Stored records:
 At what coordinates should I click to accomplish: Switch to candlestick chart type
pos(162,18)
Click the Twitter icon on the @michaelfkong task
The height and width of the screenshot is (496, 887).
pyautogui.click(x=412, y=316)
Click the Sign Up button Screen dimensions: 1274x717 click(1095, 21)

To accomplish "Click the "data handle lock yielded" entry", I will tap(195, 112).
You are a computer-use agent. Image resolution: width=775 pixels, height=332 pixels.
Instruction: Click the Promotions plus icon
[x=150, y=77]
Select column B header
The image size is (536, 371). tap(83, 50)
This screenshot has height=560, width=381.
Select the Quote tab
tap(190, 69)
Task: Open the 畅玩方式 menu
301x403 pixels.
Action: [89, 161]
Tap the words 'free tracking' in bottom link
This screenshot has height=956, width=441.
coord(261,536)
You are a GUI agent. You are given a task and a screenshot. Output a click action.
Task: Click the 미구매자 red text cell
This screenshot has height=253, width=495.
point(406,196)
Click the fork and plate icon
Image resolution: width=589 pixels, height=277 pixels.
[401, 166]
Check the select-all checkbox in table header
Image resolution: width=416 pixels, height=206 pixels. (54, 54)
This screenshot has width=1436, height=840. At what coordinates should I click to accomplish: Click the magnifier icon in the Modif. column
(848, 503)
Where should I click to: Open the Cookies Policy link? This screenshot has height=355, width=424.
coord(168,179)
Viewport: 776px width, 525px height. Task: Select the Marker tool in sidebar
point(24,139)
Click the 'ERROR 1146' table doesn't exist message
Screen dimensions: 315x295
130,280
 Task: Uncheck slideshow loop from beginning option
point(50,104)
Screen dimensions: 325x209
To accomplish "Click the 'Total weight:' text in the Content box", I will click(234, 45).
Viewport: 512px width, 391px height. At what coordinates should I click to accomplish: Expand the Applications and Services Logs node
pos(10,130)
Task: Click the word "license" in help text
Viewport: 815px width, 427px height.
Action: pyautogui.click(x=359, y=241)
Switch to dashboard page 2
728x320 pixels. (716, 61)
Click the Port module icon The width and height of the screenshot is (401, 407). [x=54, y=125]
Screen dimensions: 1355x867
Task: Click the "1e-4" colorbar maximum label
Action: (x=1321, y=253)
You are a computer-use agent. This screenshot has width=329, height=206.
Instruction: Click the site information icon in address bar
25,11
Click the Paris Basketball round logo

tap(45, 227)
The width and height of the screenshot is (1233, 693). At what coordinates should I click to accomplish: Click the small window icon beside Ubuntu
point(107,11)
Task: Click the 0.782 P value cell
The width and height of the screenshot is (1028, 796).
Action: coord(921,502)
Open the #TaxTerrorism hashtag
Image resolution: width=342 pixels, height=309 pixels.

▸ Aim of the exercise: The full set of entries, copied exactly, is the expected answer.

▸ Written answer:
 At what coordinates should I click to accomplish: Switch to candlestick chart type
pos(162,18)
Click the Twitter icon on the @michaelfkong task
The height and width of the screenshot is (496, 887).
pyautogui.click(x=412, y=316)
Click the Sign Up button Screen dimensions: 1274x717 click(1095, 21)

To accomplish "Click the "data handle lock yielded" entry", I will tap(195, 112).
You are a computer-use agent. Image resolution: width=775 pixels, height=332 pixels.
Instruction: Click the Promotions plus icon
[x=150, y=77]
Select column B header
The image size is (536, 371). tap(83, 50)
This screenshot has height=560, width=381.
Select the Quote tab
tap(190, 69)
Task: Open the 畅玩方式 menu
301x403 pixels.
Action: [89, 161]
Tap the words 'free tracking' in bottom link
This screenshot has height=956, width=441.
coord(261,536)
You are a GUI agent. You are given a task and a screenshot. Output a click action.
Task: Click the 미구매자 red text cell
This screenshot has height=253, width=495.
point(406,196)
Click the fork and plate icon
Image resolution: width=589 pixels, height=277 pixels.
[401, 166]
Check the select-all checkbox in table header
Image resolution: width=416 pixels, height=206 pixels. (54, 54)
This screenshot has width=1436, height=840. At what coordinates should I click to accomplish: Click the magnifier icon in the Modif. column
(848, 503)
Where should I click to: Open the Cookies Policy link? This screenshot has height=355, width=424.
coord(168,179)
Viewport: 776px width, 525px height. Task: Select the Marker tool in sidebar
point(24,139)
Click the 'ERROR 1146' table doesn't exist message
Screen dimensions: 315x295
130,280
 Task: Uncheck slideshow loop from beginning option
point(50,104)
Screen dimensions: 325x209
To accomplish "Click the 'Total weight:' text in the Content box", I will click(234, 45).
Viewport: 512px width, 391px height. At what coordinates should I click to accomplish: Expand the Applications and Services Logs node
pos(10,130)
Task: Click the word "license" in help text
Viewport: 815px width, 427px height.
Action: pyautogui.click(x=359, y=241)
Switch to dashboard page 2
728x320 pixels. (716, 61)
Click the Port module icon The width and height of the screenshot is (401, 407). [x=54, y=125]
Screen dimensions: 1355x867
Task: Click the "1e-4" colorbar maximum label
Action: (x=1321, y=253)
You are a computer-use agent. This screenshot has width=329, height=206.
Instruction: Click the site information icon in address bar
25,11
Click the Paris Basketball round logo

tap(45, 227)
The width and height of the screenshot is (1233, 693). At what coordinates should I click to accomplish: Click the small window icon beside Ubuntu
point(107,11)
Task: Click the 0.782 P value cell
The width and height of the screenshot is (1028, 796).
Action: coord(921,502)
Open the #TaxTerrorism hashtag
Image resolution: width=342 pixels, height=309 pixels.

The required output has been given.